A Cornell University researcher has already developed such a printer, capable of printing out anything from chocolate to celery. Want some seafood? No need to go to the market -- just print out a dollop of scallops from a tube in the fridge. Such a device should find a home in confectionaries everywhere, and could eventually replace much of the assembly-line process required to make fast food.

Printing food this way could also help eliminate a tremendous amount of waste -- conservative estimates peg annual American food waste at over 100 billion pounds per year.

Printing a better human
The possible 3-D printing applications for the human body are nearly as diverse as the human body itself. The technology has been in development for years, and might someday print out donor organs using the patient's own cells. Also known as "bioprinting," the technique has some big backers, but there are some under-the-radar companies making inroads as well. Organovo has already developed a commercial bioprinter, with the ultimate goal of printing replacement organs.

Bioprinting has other applications as well. Organovo has sought partnerships with drugmakers, who could test their medications more directly on printed tissue. Johnson & Johnson (NYSE: JNJ), which has a stake in a different bioprinting endeavor, could make use of this testing technique. That company's medical diversity brings other medical applications to mind as well, starting with replacement limbs.

Bespoke Innovations, which 3-D Systems acquired last month, can create customized prosthetics, designed by those who'll use them to reflect their own individuality. Other printers can create replacement bones, such as one popular case where an elderly European woman received a completely 3-D printed replacement jaw.

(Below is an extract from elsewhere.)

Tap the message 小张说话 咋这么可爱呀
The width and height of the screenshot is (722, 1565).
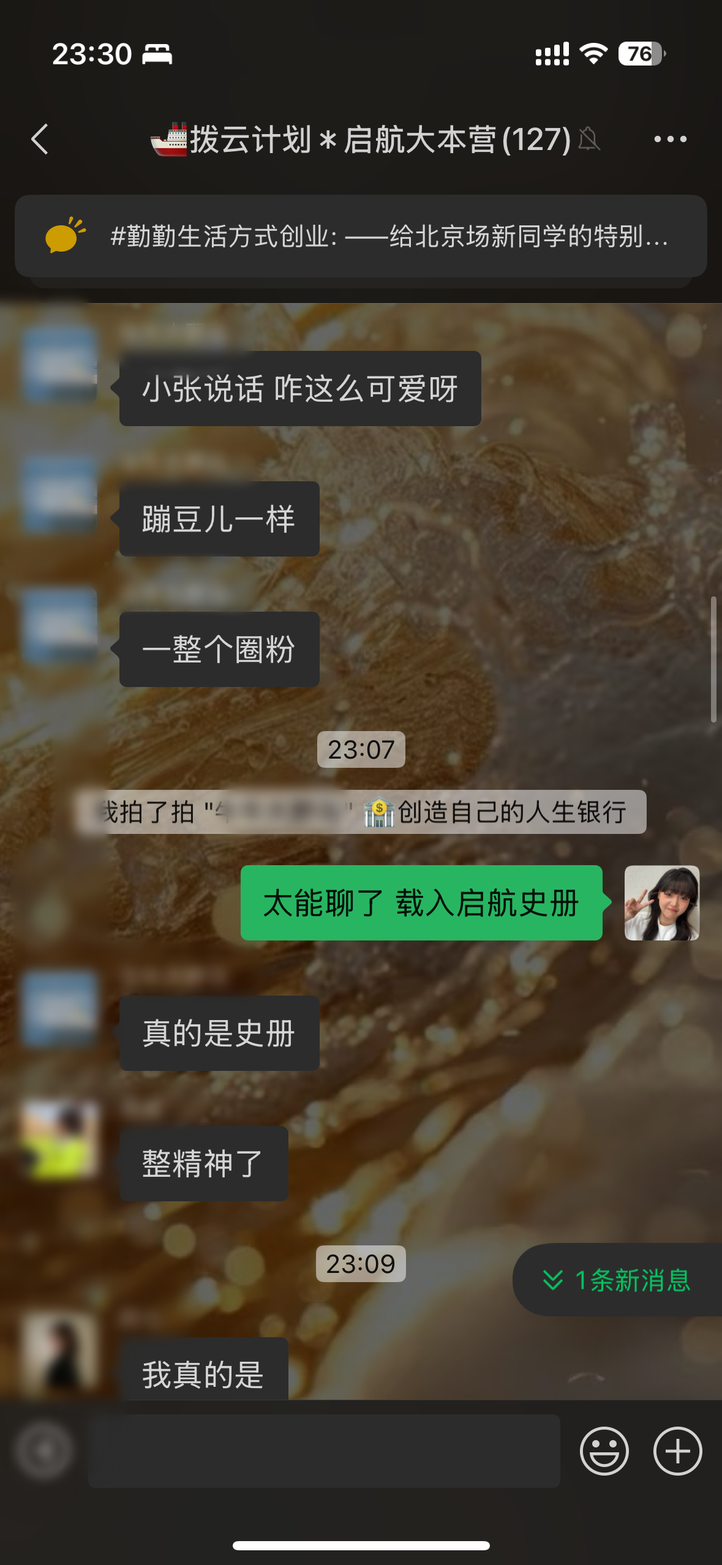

You might even pick up customized drugs made by a 3-D printer in 2022. Earlier this year, Scottish researchers modified a currently available 3-D printer to do micro-scale chemical engineering, which could greatly reduce the development time (and thus the cost) of many drugs. Cancer-drug makers like Dendreon (Nasdaq: DNDN) might reach wider audiences in a shorter time by combining bioprinters with 3-D chemical printing. That would certainly help investors, who often sit through years of misery before a drug's potential pans out.

Foolish final thoughts
These are just a few of 3-D printing's potential applications. The technology might also one day be used on a massive scale to create buildings, or on a tiny scale to create electronics. Collaborative communities are already busily designing all manner of fun or functional 3-D printed products, which you can order online from design repositories like Shapeways.

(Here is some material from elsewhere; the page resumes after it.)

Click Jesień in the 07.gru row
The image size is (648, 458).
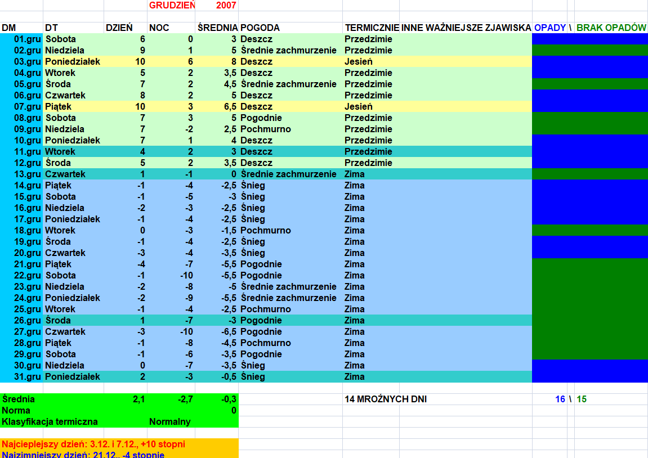point(359,106)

It's easy to get carried away with elaborate predictions when looking at 3-D printing's developments. It's also difficult to constrain one's imagination when so many brilliant people are working on pushing the boundaries of 3-D printing out to the very edge of human potential. One estimate pegs the 3-D printing market's size at $5 billion in 2020, but that may underestimate its potential. After all, there was "a world market for maybe five computers" in the 1940s. This technology is further along than the ENIACs of those days, but it's got a long way to go to reach its potential.